▶ [Your instructions]: Rewrite the items from the line containing "You are a GUI" through the end of the items, inclusive, with their requests, adding 27 to every click coordinate in the answers. Leave the pictures out.

= = =

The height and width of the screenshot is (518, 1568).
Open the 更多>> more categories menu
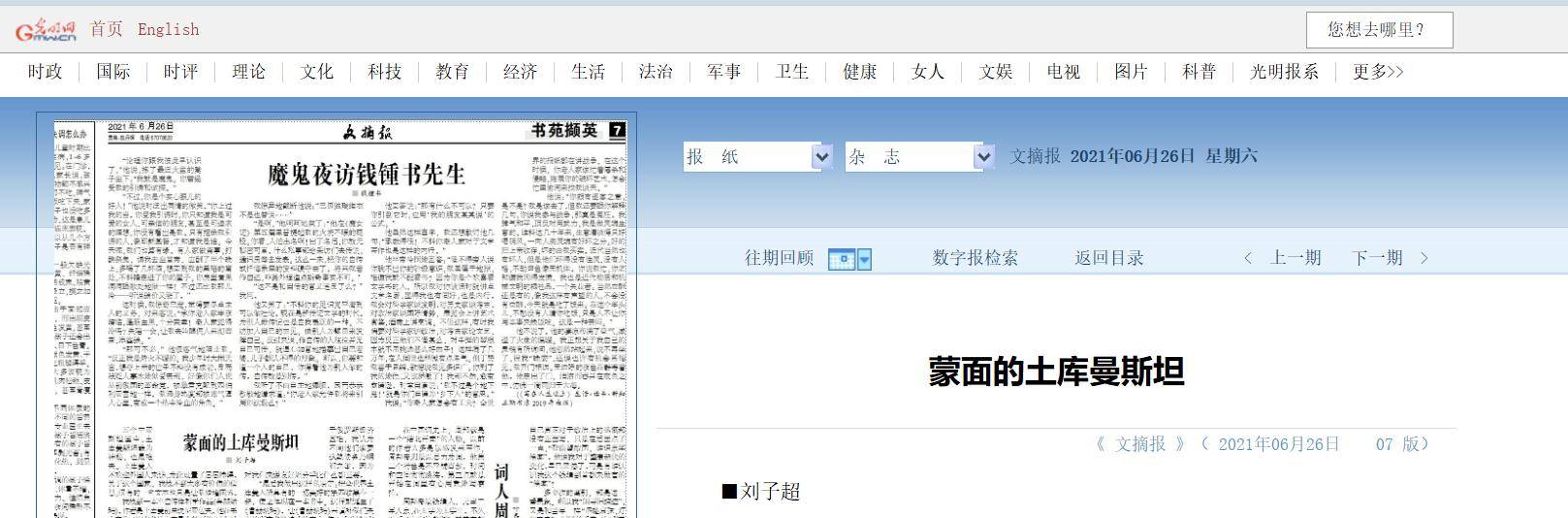click(x=1378, y=72)
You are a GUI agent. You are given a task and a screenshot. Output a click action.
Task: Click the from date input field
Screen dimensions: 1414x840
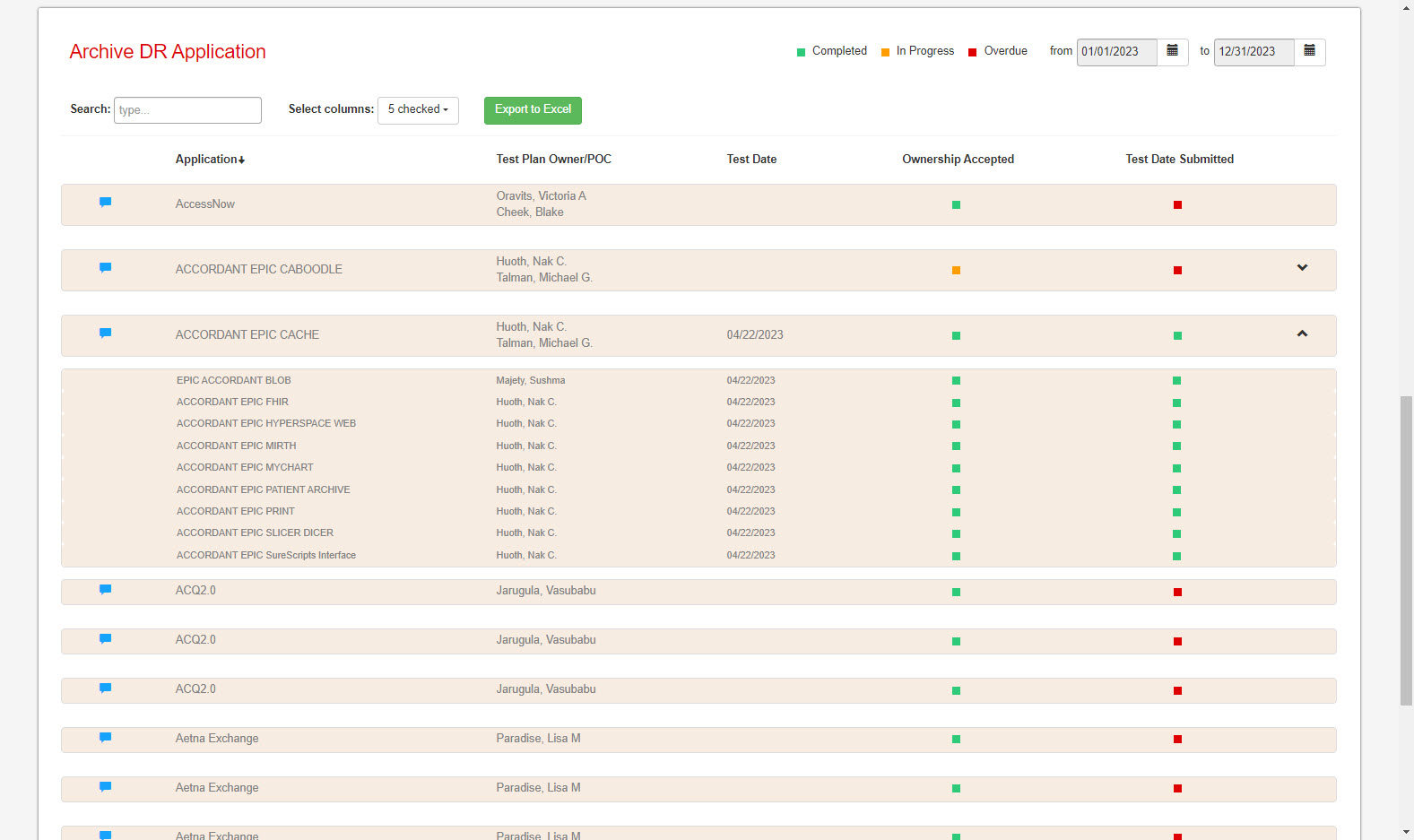[1116, 52]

= = =

▶ [Task solution]:
You are a GUI agent. You are given a task and a screenshot. Output a click action.
Task: Click the from date input field
Screen dimensions: 1414x840
[1143, 79]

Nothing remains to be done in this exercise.